O przebiegu wyścigu w dużej mierze decydowały niezwykle wymagające warunki – utrudniający podjazdy obficie padający deszcz i niska temperatura. Kolarzom zdarzyły się upadki przy zjeździe, spowodowane śliskim od opadów podłożem. Wielu zawodników zdecydowało się wycofać, z obawy przed trudnymi warunkami.
- Jestem bardzo zmęczony, na pewno nie było łatwo - przyznał Wellens na mecie.
Paweł Cieślik z Verva Activejet Team zajął 18. miejsce. Zgarnął trzecią górską premię (Kościelisko-Butorowy Wierch).
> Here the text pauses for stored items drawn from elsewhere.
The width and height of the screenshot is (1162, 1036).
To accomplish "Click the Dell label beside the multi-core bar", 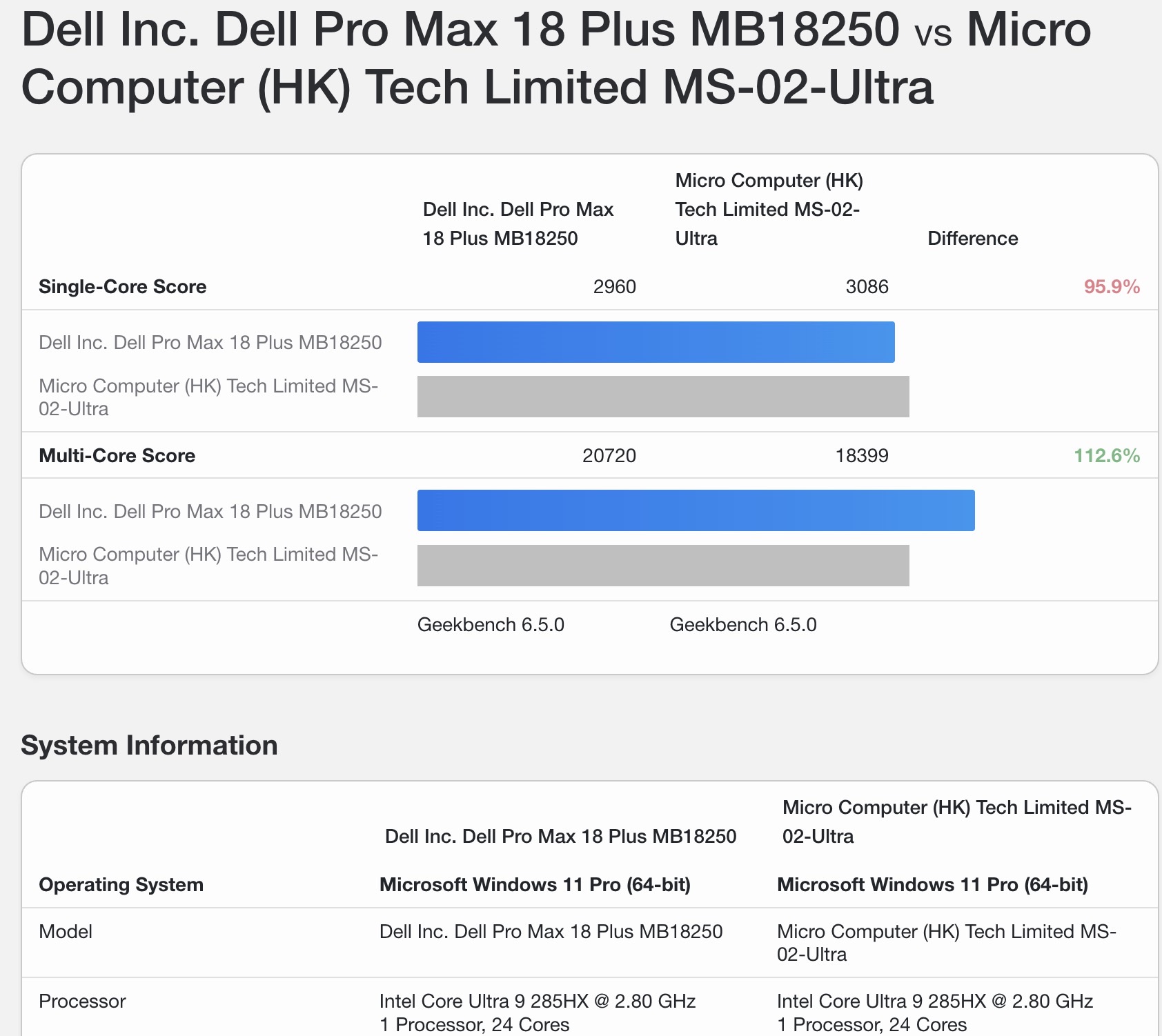I will tap(210, 512).
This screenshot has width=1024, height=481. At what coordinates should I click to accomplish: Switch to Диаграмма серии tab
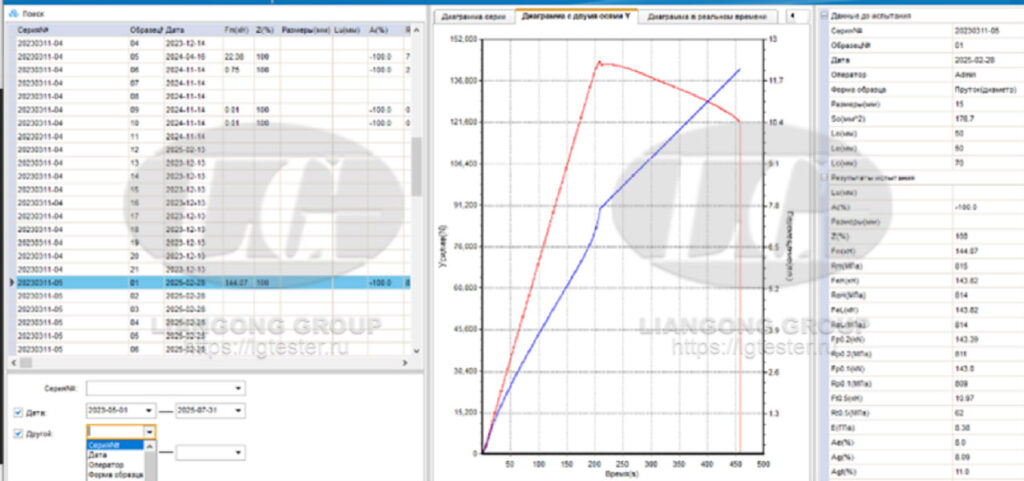tap(475, 17)
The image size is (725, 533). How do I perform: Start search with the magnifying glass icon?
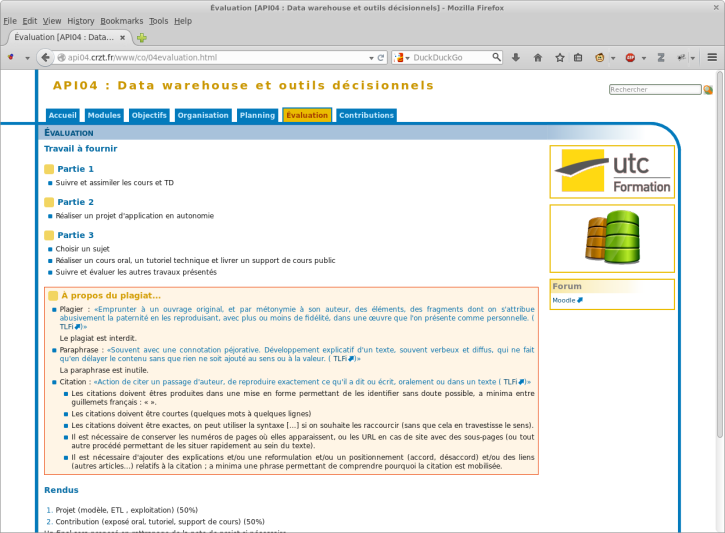click(496, 57)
Przez pewien czas jechał tuż za Wellensem, potem był trzeci, ale ostatecznie został wchłonięty przez grupę pościgową i minął linię mety dopiero 11 minut i 42 sekundy po Belgu. Jest teraz najwyżej sklasyfikowanym polskim kolarzem po 5. etapie 73. TdP.
Podczas jednego ze zjazdów upadł Michał Kwiatkowski. Kolarz Teamu Sky kontynuował jazdę, ale stracił szansę na dobre miejsce, mimo pomocy Michała Gołasia.
Na 5. etapie było do zdobycia siedem premii górskich, wszystkie premie były pierwszej kategorii.